#### [本文抜粋]

沖縄の日本復帰を祝って開催された国際海洋博覧会。その成果と効果については、今もって様々な議論がある。
政府に反対の立場の人々からは、批判的な評価が多い。
I 「失敗」説
(1)予想入場者 450万人に対して実際の入場者は 3,486千人。百万人も少なかった。
(2)このため、みやげ物が売れ残り、関連イベントも赤字が多かった。
(3)主要関連事業、例えば沖縄自動車道が完成せず、不便な行事となった。
(4)ホテルなど観光施設を本土大資本が建設を急いだため、地場の企業が圧迫された。
(5)そもそも海洋博の発想は、沖縄の米軍基地から県民の目を逸らす行事だったのではないか。
等である。
II 「成功」説
(1)沖縄の市場条件と当時の世界情勢や経済環境にもかかわらず、「1975年開催」を実現したのは賞賛に値する。

#### [演習のねらい]
上の海洋博の本文で「(1)予想入場者」から「等である。」までの段落を、主な事実を残して短い箇条書きに書き直してください。

[収集データ]

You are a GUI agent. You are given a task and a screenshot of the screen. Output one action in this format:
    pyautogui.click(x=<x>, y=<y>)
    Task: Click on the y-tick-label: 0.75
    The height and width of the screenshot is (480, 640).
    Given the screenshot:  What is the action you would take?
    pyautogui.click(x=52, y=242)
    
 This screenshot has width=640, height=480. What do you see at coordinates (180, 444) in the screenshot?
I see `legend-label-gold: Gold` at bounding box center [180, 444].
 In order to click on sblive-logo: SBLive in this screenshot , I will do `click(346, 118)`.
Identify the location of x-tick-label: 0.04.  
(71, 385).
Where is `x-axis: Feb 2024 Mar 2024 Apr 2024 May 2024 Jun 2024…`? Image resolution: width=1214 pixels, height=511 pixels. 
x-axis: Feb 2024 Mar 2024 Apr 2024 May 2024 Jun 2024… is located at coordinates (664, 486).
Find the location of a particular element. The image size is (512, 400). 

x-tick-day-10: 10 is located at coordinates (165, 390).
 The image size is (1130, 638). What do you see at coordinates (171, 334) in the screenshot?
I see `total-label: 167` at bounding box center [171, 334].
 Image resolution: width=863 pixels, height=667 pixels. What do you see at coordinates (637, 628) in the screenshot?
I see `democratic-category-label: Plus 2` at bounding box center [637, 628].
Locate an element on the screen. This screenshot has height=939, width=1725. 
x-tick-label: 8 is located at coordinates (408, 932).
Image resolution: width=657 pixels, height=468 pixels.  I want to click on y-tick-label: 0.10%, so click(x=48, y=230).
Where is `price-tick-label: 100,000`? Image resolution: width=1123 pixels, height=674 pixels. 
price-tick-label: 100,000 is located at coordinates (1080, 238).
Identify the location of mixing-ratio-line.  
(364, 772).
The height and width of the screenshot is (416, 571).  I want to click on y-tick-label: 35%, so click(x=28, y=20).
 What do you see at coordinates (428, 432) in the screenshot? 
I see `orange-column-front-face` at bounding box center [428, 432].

#### [作業結果]
・入場者は予想450万人に対し実際は3,486千人で、百万人少なかった。
・そのため、みやげ物が売れ残り、関連イベントも赤字が多かった。
・沖縄自動車道などの主要関連事業が完成せず、不便な行事になった。
・本土大資本がホテルなどの観光施設の建設を急ぎ、地場の企業が圧迫された。
・海洋博の発想自体が、米軍基地から県民の目を逸らすためのものだったのではないかという疑い。